RINGGOLD, Ga. - It has not surprised Brent Tucker one bit that area businesses and individuals have contributed money or equipment to the Ringgold High School baseball team.
The extent of that help, however, has both caught the Tigers' coach off guard and given him a different perspective on the human spirit.
"It's amazing," Tucker said, pausing to get his words right. "If you take us and folks like Cartersville and Carrollton, Northwest Whitfield, LFO, Heritage and put us on the field, we're big rivals. But there's a respect for each other that goes beyond the competition, and it's showing."
The first phone call Tucker got the morning after the EF-4 measured tornado ripped through parts of Ringgold, including the high school and middle school campus, was from Cartersville baseball coach Stuart Chester. He basically told Tucker that anything the Ringgold program needed he would help provide, including baseballs and other equipment.
That, Tucker noted, was hardly a surprise. The coaches are good friends who talk regularly. It's a different story in the stands. The teams' fans the past two years have squared off in each of the games and regularly insult each other on message boards.
However, Cartersville played a game last Thursday and a bucket was passed around for donations to the Ringgold program. Stuart later handed Tucker "several hundred dollars" along with equipment.
"For Stuart to help, well, he's just a classy person, but for some of the Cartersville fans to do what they did ... that was a pleasant surprise," Tucker said.
Carrollton isn't even in the same region any longer, yet the Trojans raised about $700 for the Tigers during a game. Other programs, such as Northwest Whitfield, also has raised money.
The Georgia Dugout Club has offered its support, and Eric Beagles, former Ringgold and current Heritage coach, offered Ringgold the use of the Heritage field for practices and playoff games. The Tigers will host a first-round Class AAA series Friday against Riverwood.
"Eric has been great through this," said Tucker, who estimates he's had at least 60 phone calls from people wanting to help. "Again, we're county rivals, yet he's not only allowing us to use his fields, he said we could put Ringgold stuff on it and around it."
The help isn't just pouring in for the baseball program. Ringgold athletic director and football coach Robert Akins has started a fund at Northwest Georgia Bank to help coordinate the effort. Akins points out that much is needed because insurance likely will replace only the lost buildings.
"We were able to save some of the stuff from the high school field house, but the middle school lost everything," said Akins, who estimated the loss of equipment, uniforms and field maintenance equipment to be between $50,000 and $100,000. "We've had a lot of phone calls, and folks like [rival football coaches] Mark Mariakis, Tim James, Todd Windham, David Crane and Northwest Whitfield principal Britt Adams have been great in their support."
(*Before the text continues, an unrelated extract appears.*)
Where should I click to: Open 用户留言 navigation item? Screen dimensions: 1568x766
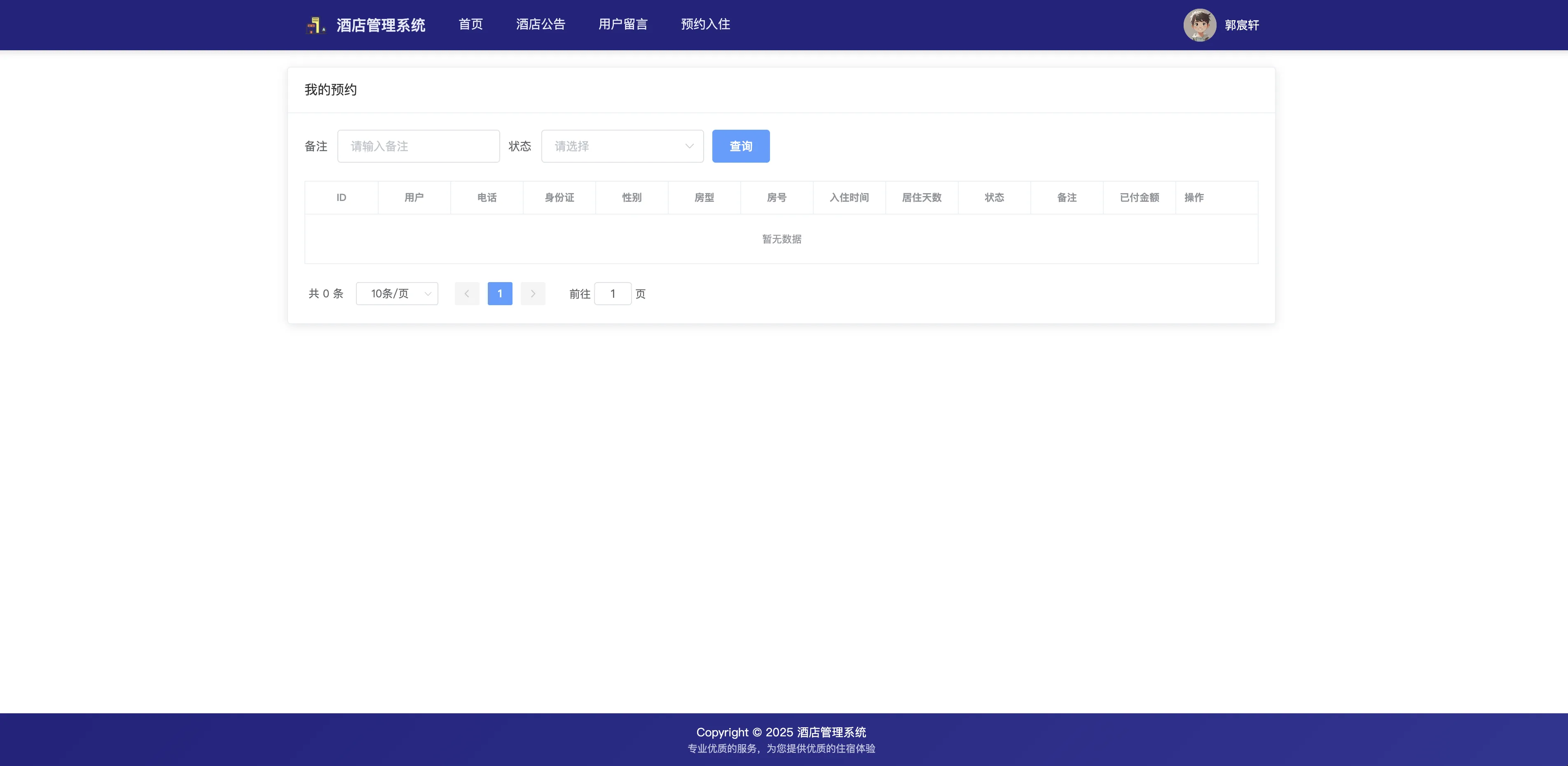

Akins will take his Tigers through spring practice beginning May 9. Since Ringgold students will be attending school in the afternoon at Heritage, football practices will begin at 9 a.m. The spring game will take place at Heritage on May 21, and county rivals Heritage and Lakeview-Fort Oglethorpe also will participate, with all the money raised that night going to the Ringgold programs.
The Atlanta Falcons and owner Arthur Blank also are getting involved, and Akins is working with Merrill Eckstein to secure Finley Stadium for the Tigers to play their 2011 games. The support for the many athletic programs will help some right away. It will be felt more when school starts in August.
"Most athletic programs rely on donations for equipment, and we need a lot now," Tucker said. "But we're going to need even more when we start over. It takes a great deal of money to run a high school program these days."
Meanwhile, work continues around the clock to help clear the worst-hit areas around town. Tucker has talked to many volunteers and has marveled at the attitude of those affected and those pitching in. During one conversation this past weekend, someone asked him if there will even be a Ringgold.
"I looked at him and said, 'Heck, yeah, there's going to be a Ringgold,'" Tucker recalled. "This town has way too many good leaders and people who just plain work hard for it to go away. We'll be back and better than ever."